§ What the task requires
Copy out the material word for word, starting at the line that contains "Given: Open Browse Channels link" and continuing through the end of the material. Leave the pictures out of your answer.
— start of Information given —
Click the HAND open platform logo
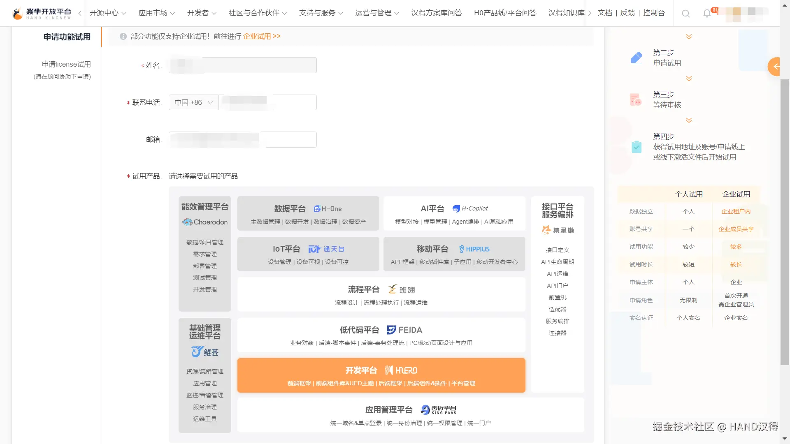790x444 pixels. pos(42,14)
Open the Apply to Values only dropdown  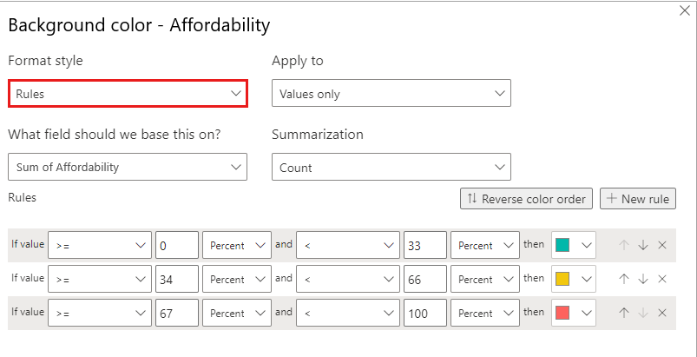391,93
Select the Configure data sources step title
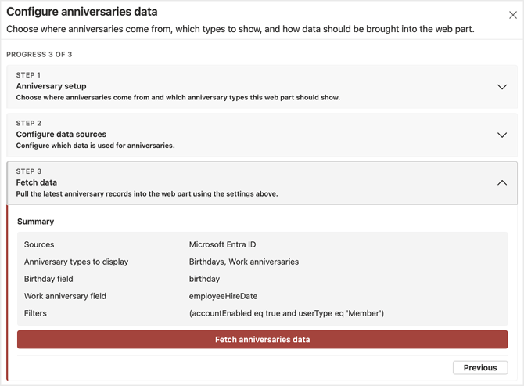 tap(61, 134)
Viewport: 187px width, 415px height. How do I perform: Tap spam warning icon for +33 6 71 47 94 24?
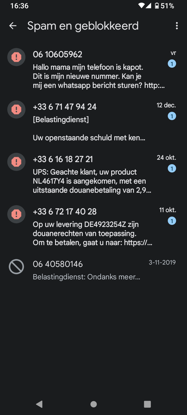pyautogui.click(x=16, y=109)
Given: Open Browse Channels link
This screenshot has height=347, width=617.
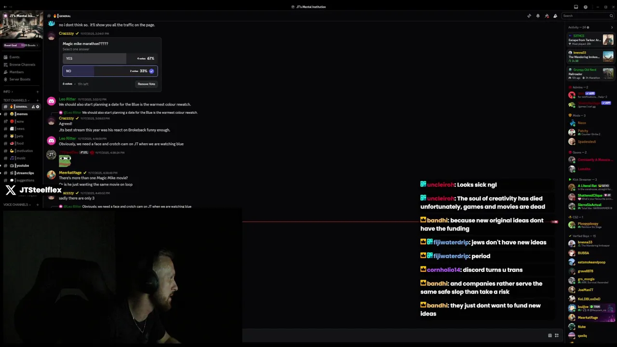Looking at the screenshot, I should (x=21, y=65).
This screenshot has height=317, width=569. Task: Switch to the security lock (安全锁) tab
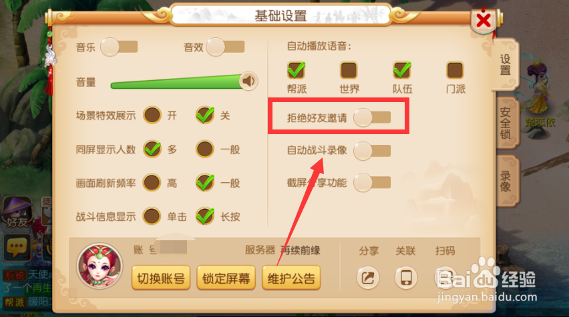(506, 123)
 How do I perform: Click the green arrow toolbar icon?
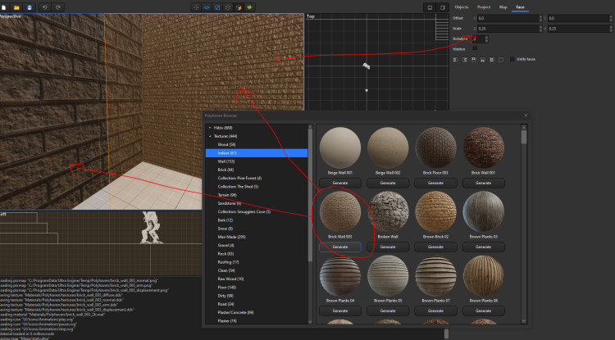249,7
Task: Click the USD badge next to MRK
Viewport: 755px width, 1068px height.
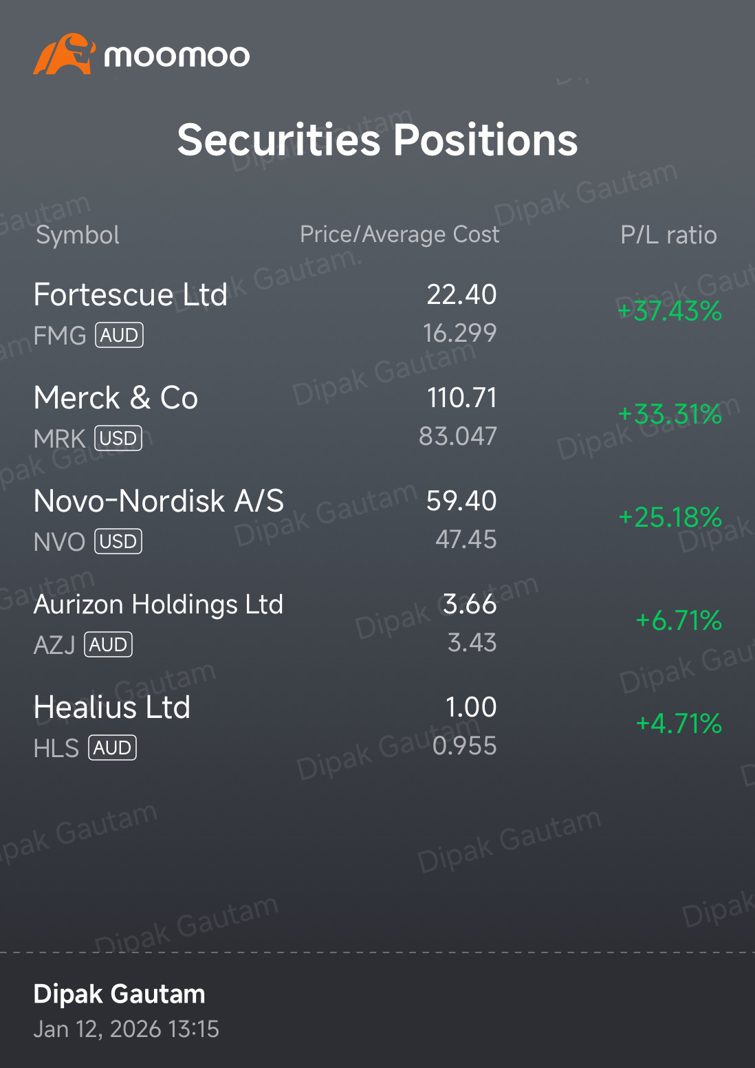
— end of Information given —
§ Answer
Given: Open Browse Channels link
This screenshot has height=347, width=617.
Looking at the screenshot, I should (x=21, y=65).
This screenshot has height=317, width=569. Task: Switch to the security lock (安全锁) tab
(506, 123)
 How do I perform: Click the green arrow toolbar icon?
249,7
Task: Click the USD badge next to MRK
Viewport: 755px width, 1068px height.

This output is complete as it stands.